Di Indonesia, geopolitik tidak terpisahkan dari Pancasila sebagai dasar ideologi negara. Pancasila berfungsi sebagai pedoman dalam merumuskan kebijakan nasional yang sesuai dengan kondisi geografis Indonesia. Konsep ini pertama kali disampaikan oleh Ir. Soekarno dalam sidang BPUPKI pada 1 Juni 1945. Berbeda dengan pemahaman geopolitik yang umumnya berfokus pada ekspansi wilayah, Indonesia lebih menekankan pada persatuan bangsa dalam satu wilayah yang utuh dan berdaulat.

Wawasan Nusantara merupakan manifestasi nyata dari geopolitik Indonesia. Berasal dari Pancasila dan UUD 1945, konsep ini bertujuan untuk memperkuat persatuan bangsa dan menjaga keutuhan wilayah. Pandangan geopolitik Indonesia terdiri dari empat pilar utama, yaitu kesatuan politik, kesatuan ekonomi, kesatuan sosial budaya, dan kesatuan pertahanan dan keamanan. Keempat aspek ini saling berhubungan dalam mempertahankan integrasi nasional di tengah keragaman yang ada di Indonesia.

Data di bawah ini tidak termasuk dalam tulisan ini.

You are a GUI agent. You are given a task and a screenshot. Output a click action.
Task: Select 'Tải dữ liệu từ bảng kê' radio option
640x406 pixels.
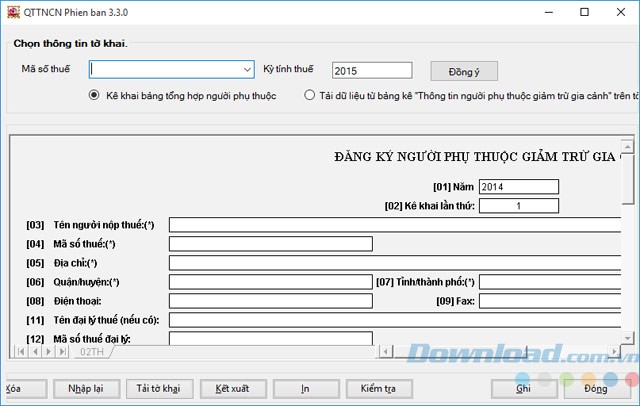pyautogui.click(x=310, y=96)
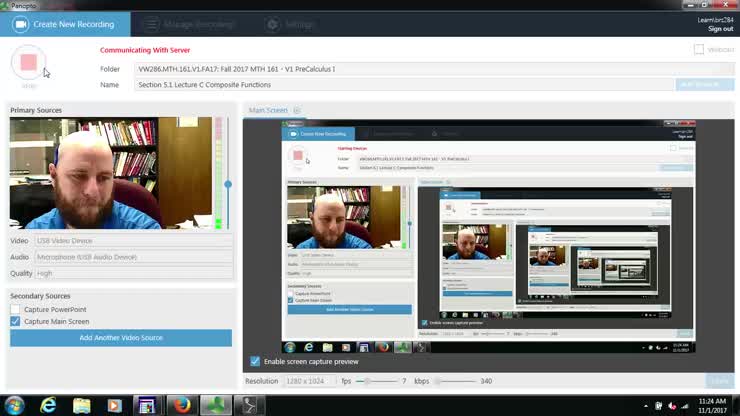740x416 pixels.
Task: Uncheck the Capture Main Screen checkbox
Action: click(15, 322)
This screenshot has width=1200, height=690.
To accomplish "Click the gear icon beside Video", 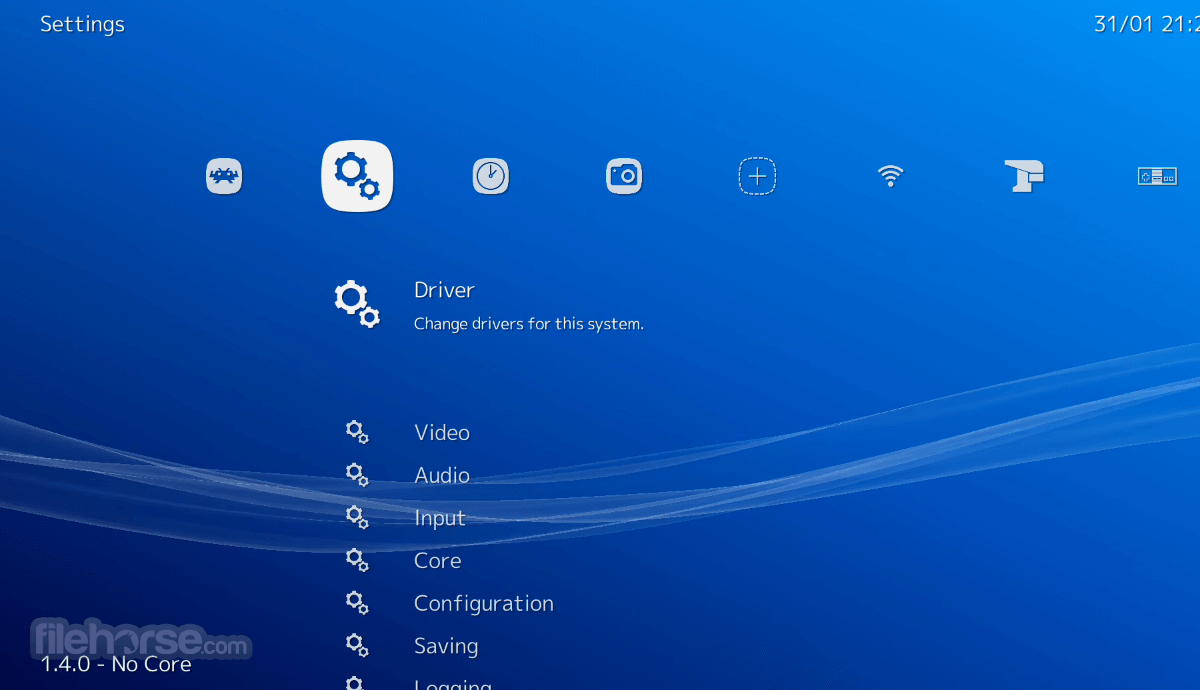I will 357,432.
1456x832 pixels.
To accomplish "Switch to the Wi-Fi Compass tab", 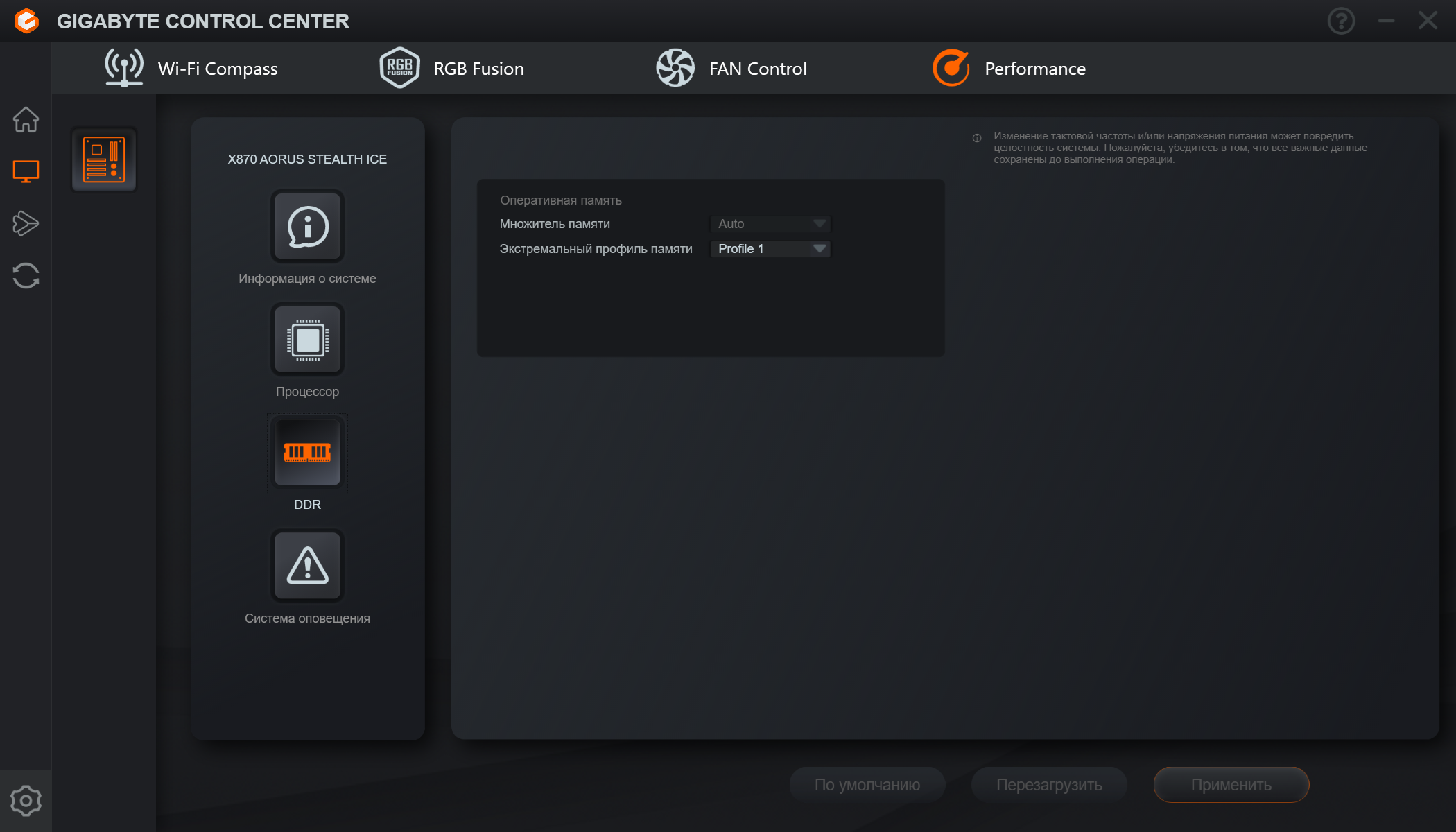I will tap(191, 68).
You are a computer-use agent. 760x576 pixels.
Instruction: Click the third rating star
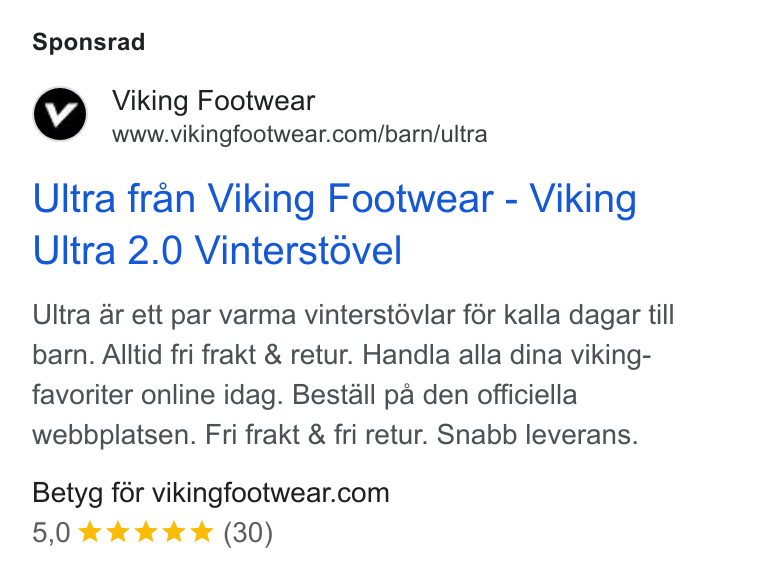(146, 531)
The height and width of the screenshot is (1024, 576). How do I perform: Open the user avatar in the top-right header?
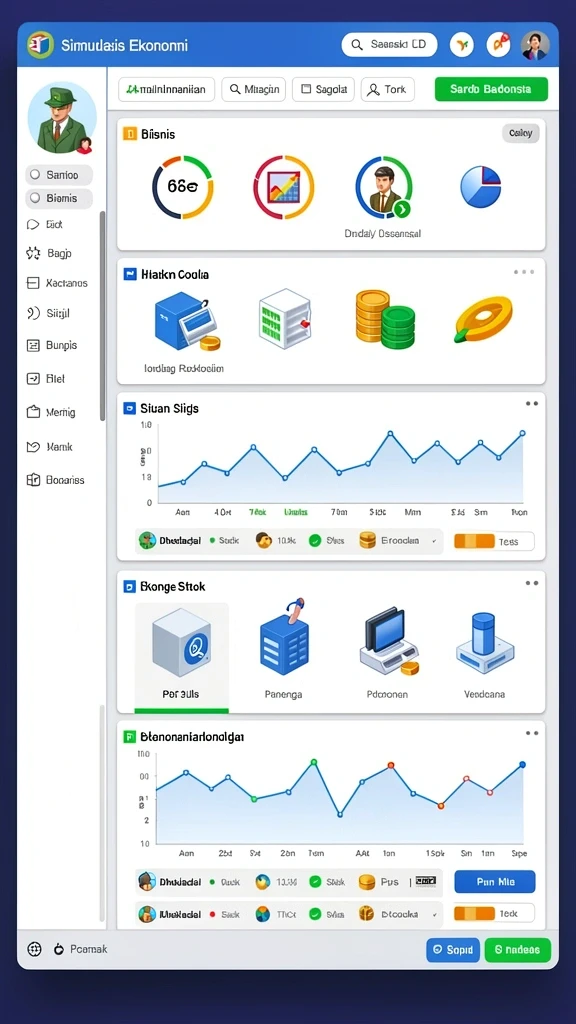[535, 45]
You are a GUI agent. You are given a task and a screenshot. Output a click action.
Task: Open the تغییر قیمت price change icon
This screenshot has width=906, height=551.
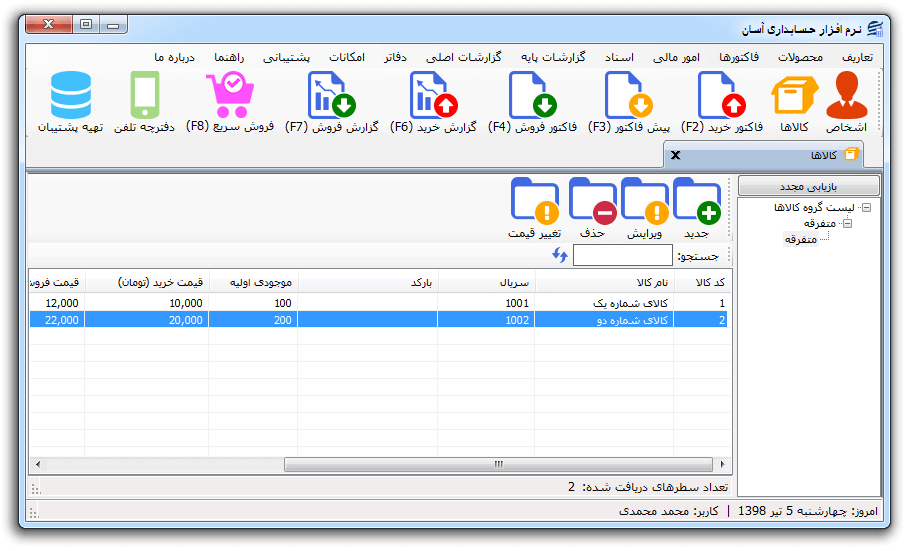534,200
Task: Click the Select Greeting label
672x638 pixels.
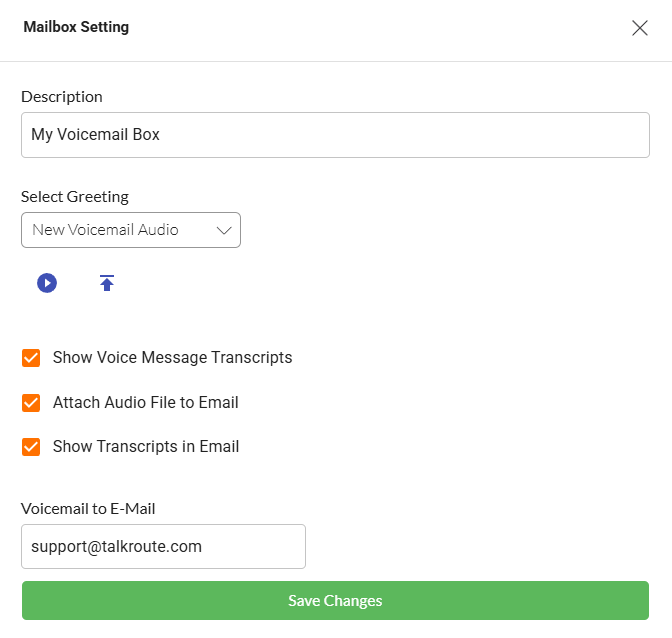Action: coord(75,197)
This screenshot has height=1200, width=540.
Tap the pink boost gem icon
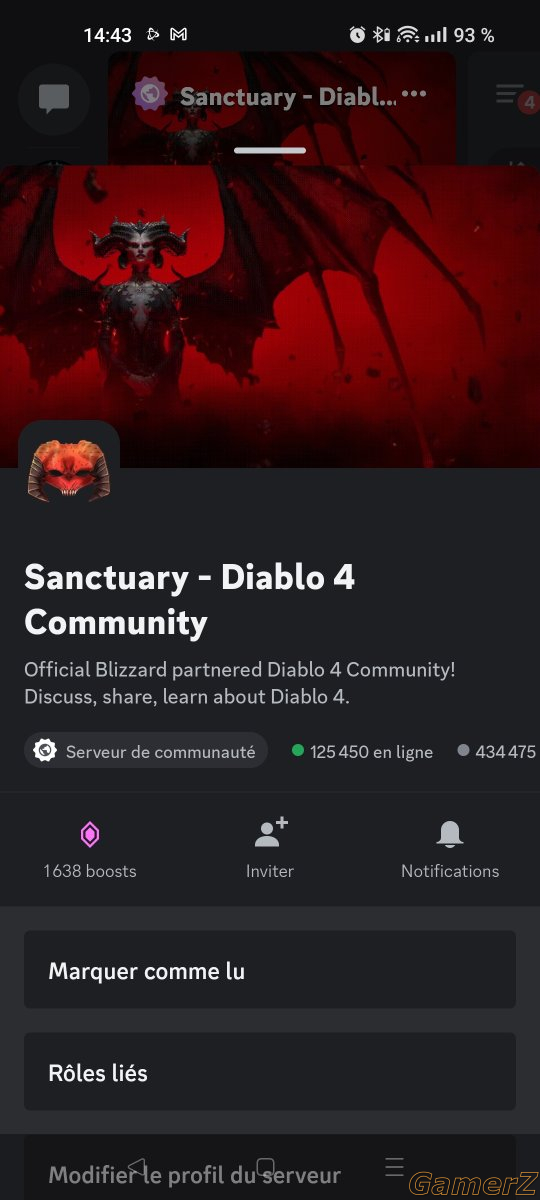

Sebagai Negara Kesatuan Republik Indonesia (NKRI), bentuk pemerintahan ini dinyatakan secara jelas dalam Pasal 1 Ayat 1 UUD 1945. Konsep kesatuan ini mencakup harmonisasi di bidang politik, hukum, sosial budaya, serta pertahanan dan keamanan. Dengan ribuan pulau yang membentang dari Samudera Pasifik hingga Samudera Hindia, serta terletak di antara Benua Asia dan Australia, Indonesia memiliki posisi geografis yang sangat strategis.

Keunggulan Indonesia terletak pada populasi yang besar dengan potensi sumber daya manusia yang tinggi, keberagaman budaya dan sosial yang kaya, serta posisi geografis yang menguntungkan. Faktor-faktor ini menjadi modal penting dalam membangun ketahanan nasional dan memperkuat peran Indonesia di tingkat regional maupun global.